WEAVERVILLE, NC – An Operating System (OS) is designed to run on either desktop or network platforms. For the sake of brevity in this article, I will limit my discussion, for the most part, to user desktop platforms.

A desktop OS is essentially designed to be the interface between the hardware (including the CPU) and the user, wherein it is primarily responsible for the management of the hardware and activities that run on the computer as well any applications that may be running within the OS. The OS also provides the graphical user interface (GUI) where it exists, in order to make the computer more user friendly for the user. As the host for running applications on the computer, the OS is also responsible for the hardware, scheduling of system resources to support the applications, and the access protection for the hardware. When services are requested on the desktop, the kernel of the OS creates a process by assigning memory and other resources, establishing a priority for the process (in multi-tasking systems), loading program code into memory, and executing the program. The program then interacts with the user and/or other devices and performs its intended function.

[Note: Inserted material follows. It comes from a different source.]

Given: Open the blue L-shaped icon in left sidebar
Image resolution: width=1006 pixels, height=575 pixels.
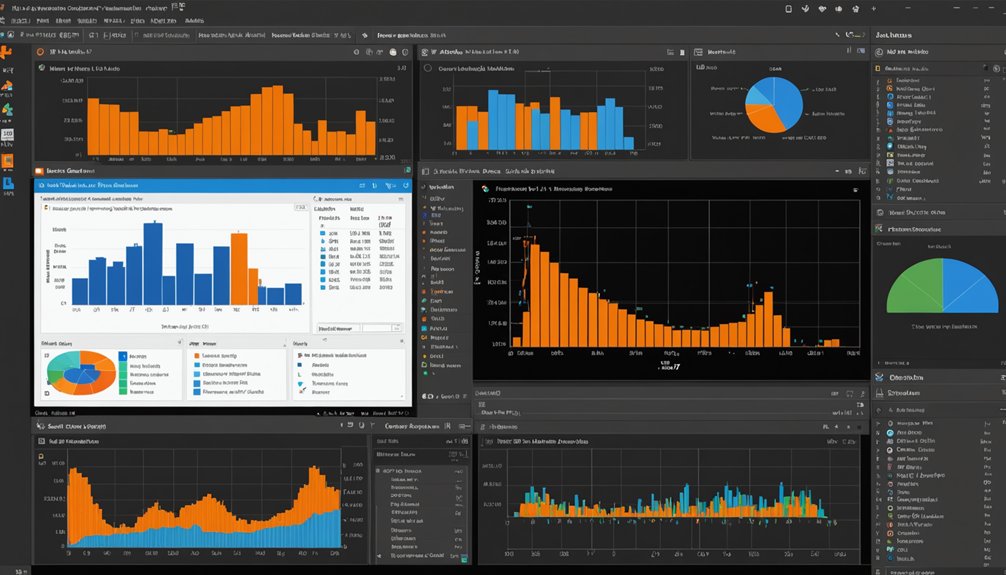Looking at the screenshot, I should (x=8, y=184).
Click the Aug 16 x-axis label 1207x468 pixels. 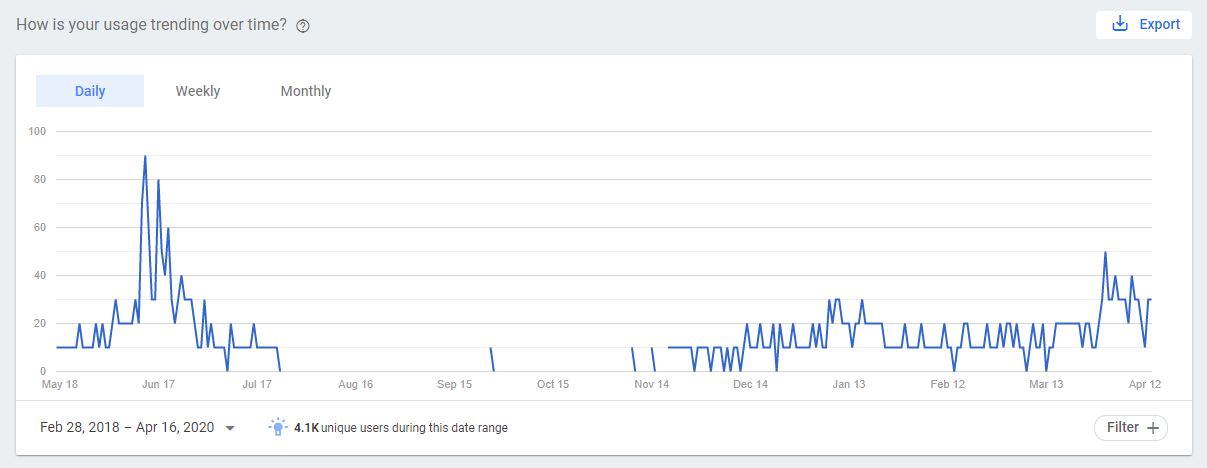(x=355, y=384)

Regardless of OS installed on the desktop, OSes provide application services to both programs running on the computer or to the user through the use of Application Program Interfaces (APIs) or, in some instances, program system calls. When invoked by the user or by another program running on the computer, system calls or APIs request services from the OS, pass parameters, and receive the results of the operation. As mentioned, users can interact with the OS either through the GUI or by Command-line Interface (CLI) to request services from the OS. On desktop computers, these interfaces are usually considered part of the OS. However, on larger multi-user systems running UNIX, UNIX-like, or VMS OSes on mainframes or mini-mainframes, the user interface is typically a program that runs outside of the OS itself.

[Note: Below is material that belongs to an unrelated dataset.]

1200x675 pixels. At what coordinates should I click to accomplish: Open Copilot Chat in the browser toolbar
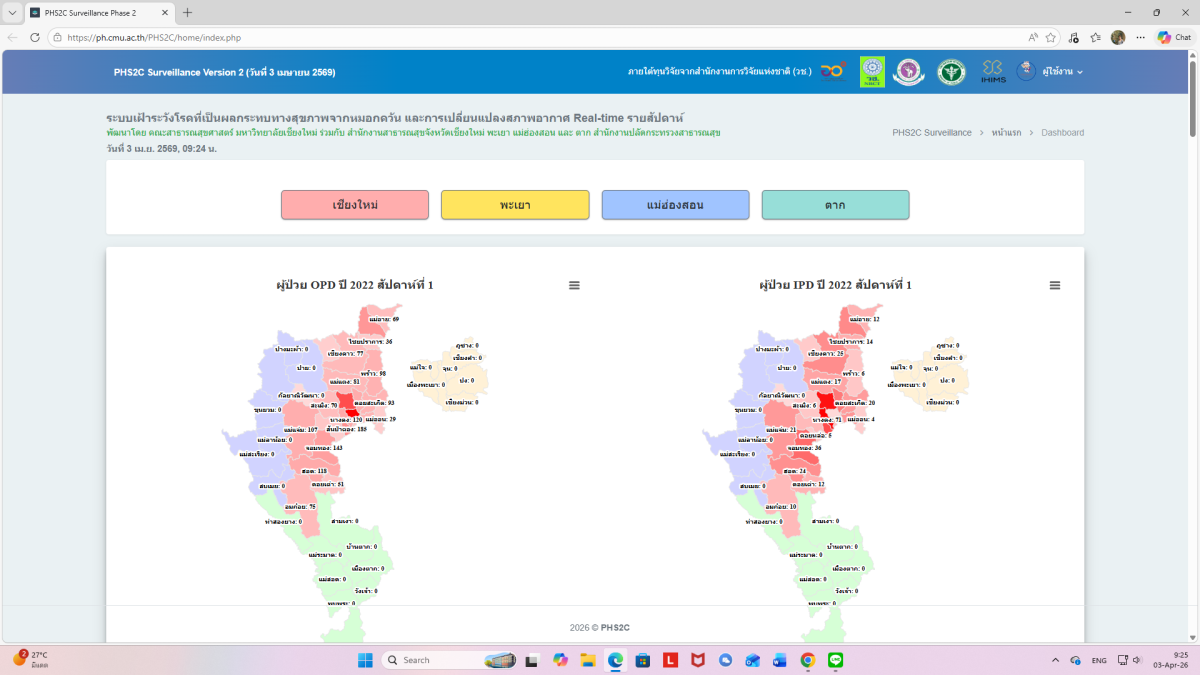tap(1174, 37)
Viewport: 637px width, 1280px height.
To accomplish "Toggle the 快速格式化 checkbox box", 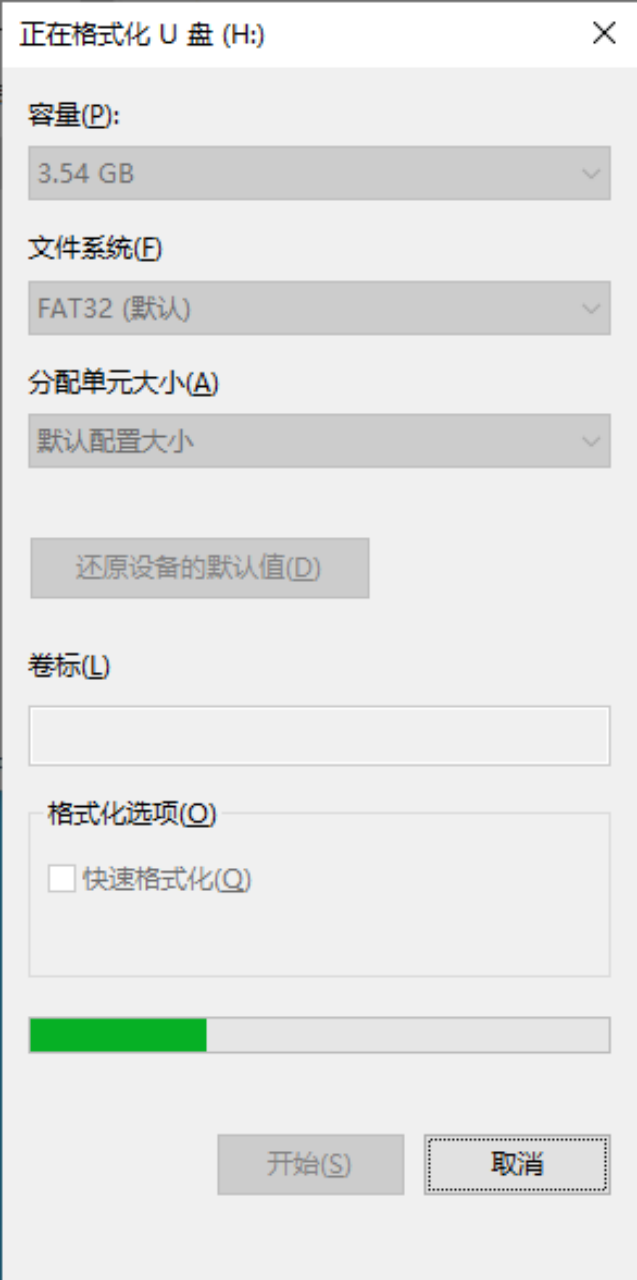I will click(62, 879).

As parallelism increases on the desktop platform; that is, as more and more processors are added and processing takes place through multi-core and multi-threaded environments, the impact that such increases in parallelism has on the OS is related to what is referred to as application workload or process scheduling and is directly related to this increased complexity. Thus, increasing parallelism would have a detrimental impact on OS functionality unless the OS is redesigned to accommodate this increase. Frachtenburg and Etsion (n.d.) suggest that as the average desktop workload grows more parallel and more complex, current OSes are not adequate to support the growing parallelization to handle this increase in computer parallelism. Frachtenburg and Etsion contend that parallel process scheduling required to efficiently run desktop platforms and their applications in a supercomputing environment cannot be achieved unless the OS is redesigned to handle the increased workload. Through case studies in their paper, Frachtenburn and Etsion demonstrate that one possible solution to this inadequacy of existing OSes might be to redesign the OS process schedulers with an understanding of the requirements of all process classes and their mixes, as well the abilities of the underlying architecture.

Frachtenburg and Etsion (n.d.) state: “The predominant approach to multiprocessing in general purpose [OSes] is to treat each processing element as an independent entity—processes/threads are migrated between processing elements in an attempt to balance cache affinity needs with CPU load imbalance” (p. 2). As a result, the general-purpose scheduler within the OS is too focused on handling a small set of requirements and misses the big picture, and overlooks two requirements that are critical in maintaining performance and efficiency for parallel desktop workloads: separation of co-interfering processes and co-scheduling of collaborating processes. Thus, these are two specific redesign considerations within the OS that Frachtenburg and Etsion suggest are necessary as parallelism is increased on the workstation.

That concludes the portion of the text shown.